Bu indirimden yararlanılabilmesi için fatura veya serbest meslek makbuzunun yurt dışındaki müşteri adına düzenlenmesi şarttır. Burada kritik konu, gelir vergisi mükelleflerinin yurtdışındaki firmalara yapmış oldukları bu hizmetleri ücretli statüsünde mi yoksa serbest meslek faaliyeti kapsamında mı verdiğinin tespiti olmaktadır. Çünkü verilen bir hizmetin karşılığında elde edilen gelirin ücret mi yoksa serbest meslek kazancı mı olduğunun ayırımını yapmak bazen çok zor olabilmektedir. Şayet bu hizmetlerin kurumlar vergisi mükellefi olan şirketler üzerinden yurt dışındaki firmalara yapılması durumunda da elde edilen kazancın %50’sinin indirimi mümkün bulunmaktadır. Dolayısıyla, yurtdışına gerçek kişiler veya şirketler tarafından verilen yazılım, mimarlık, mühendislik, tasarım gibi hizmetler sonucunda elde edilen kazancın %50’sinin yıllık beyanname üzerinde indirim yapılması için hizmeti yapan kişi ve şirketlerin gelir vergisi ve kurumlar vergisi mükellefi olması gerekmektedir.
Yurtdışındaki firmalara söz konusu hizmetleri yapan gerçek kişinin ücretli pozisyonunda bu işi iş sözleşmesine dayanarak yapması durumunda, yurtdışındaki firmaya belge düzenlenmesi mümkün olamayacağından %50 kazanç indiriminden yararlanılması mümkün değildir. Ancak, söz konusu hizmetleri yurtdışındaki firmalara işçi-işveren ilişkisi kapsamında yapan kişilerin döviz olarak yurtdışındaki firmalardan elde ettiği ücret geliri ise GVK’nın 23/14’üncü maddesinde ücret istisnası kapsamın gelir vergisinden istisna edilebilecektir. Yurtdışındaki firmalara söz konusu hizmetleri yapan gerçek kişilerin serbest meslek erbabı olması durumunda elde edilen serbest meslek kazancının %50’sinin yıllık beyannamede indirim konusu yapılması da mümkün bulunmaktadır.

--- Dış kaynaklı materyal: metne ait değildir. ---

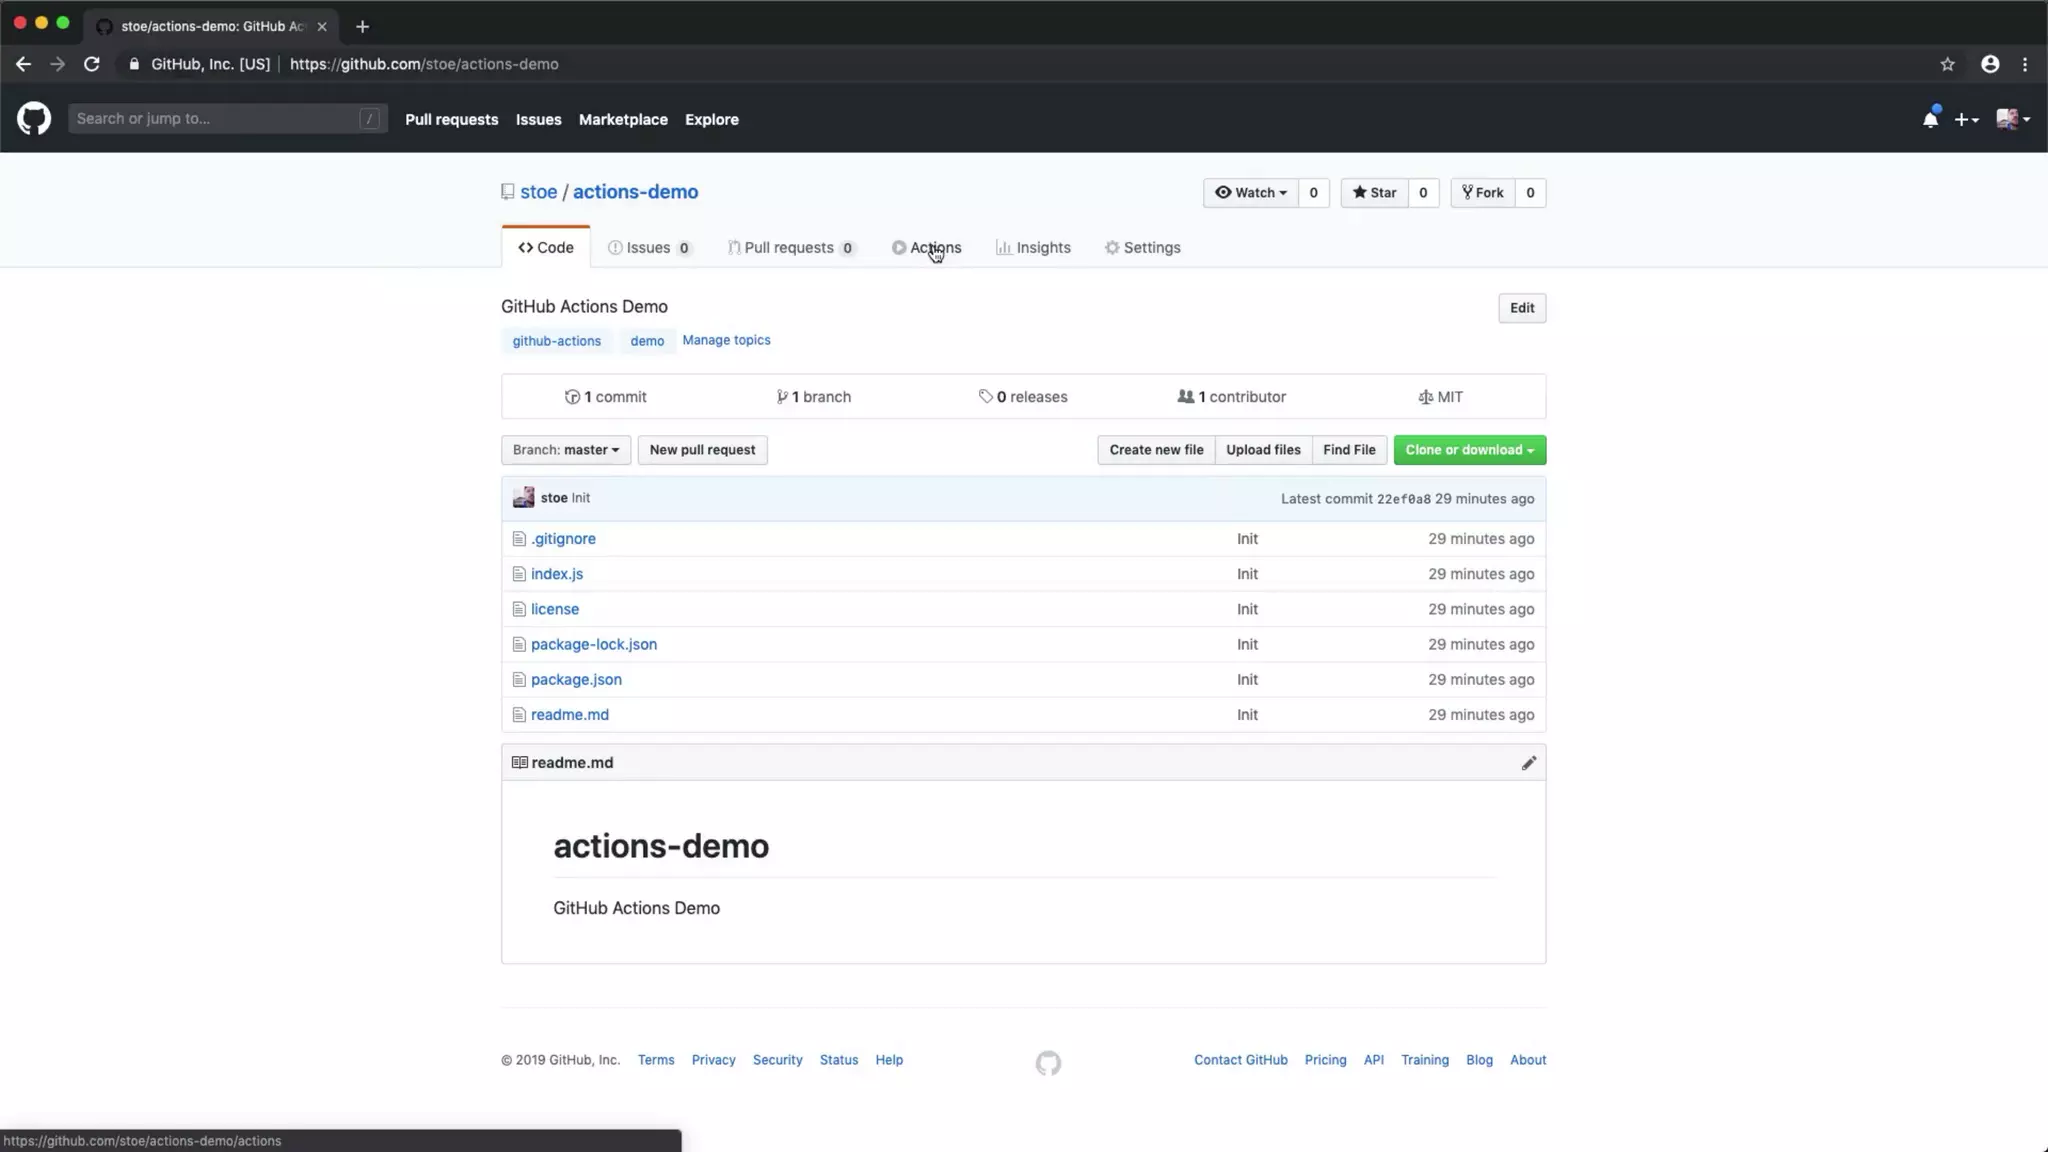
Task: Reload the page with refresh icon
Action: (92, 64)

*Bu yazıda yapılan açıklamalar, tamamıyla yazarına ait olup, hiçbir şekilde yazarın çalıştığı kurumunu bağlamaz, kurumunun görüşü olarak kullanılamaz ve değerlendirilemez.
KAYNAKÇA
1. 193 sayılı Gelir Vergisi Kanunu’nun 89/13. Maddesi
2. 5520 sayılı Kurumlar Vergisi Kanunu’nun 10/(ğ) Maddesi
3. 31/5/2012 tarih ve 6322 sayılı Amme Alacaklarının Tahsil Usulü Hakkında Kanun İle Bazı Kanunlarda Değişiklik Yapılmasına Dair Kanun
4. 7 Seri No.lu Kurumlar Vergisi Genel Tebliği
[1] https://mhrpartner.com/uzaktan-yurt-disina-yazilim-hizmeti-vermenin-vergi-yonunden-incelenmesi.
[2] www.gib.gov.tr/Özelge Sistemi (Karabük Defterdarlığının 07.03.2023 tarih ve E-35831311-010.01-4194 sayılı özelgesi).
[3] www.gib.gov.tr/Özelge Sistemi (İstanbul Vergi Dairesi Başkanlığının 20.03.2023 tarihli ve E-62030549-120-337723 sayılı özelgesi).
[4] Erdoğan Sağlam, Yabancı Bir Ülkedeki İşverenden Alınan Ücretler Türkiye'de Hangi Hallerde Gelir Vergisinden İstisna Edilir, Hangi Hallerde ve Nasıl Vergilendirilir?, 24.08.2020, @esaglamvergicierdogan.saglam@bdo.com.tr.
[5] www.gib.gov.tr/Özelge Sistemi (Yozgat Defterdarlığının 18.04.2023 tarihli ve E-46464534-045-6981sayılı özelgesi).
[6] www.gib.gov.tr/Özelge Sistemi (İstanbul Vergi Dairesi Başkanlığının 13.11.2020 tarih ve 62030549-120[Mük.20-2020/647]-E.841043 sayılı özelgesi).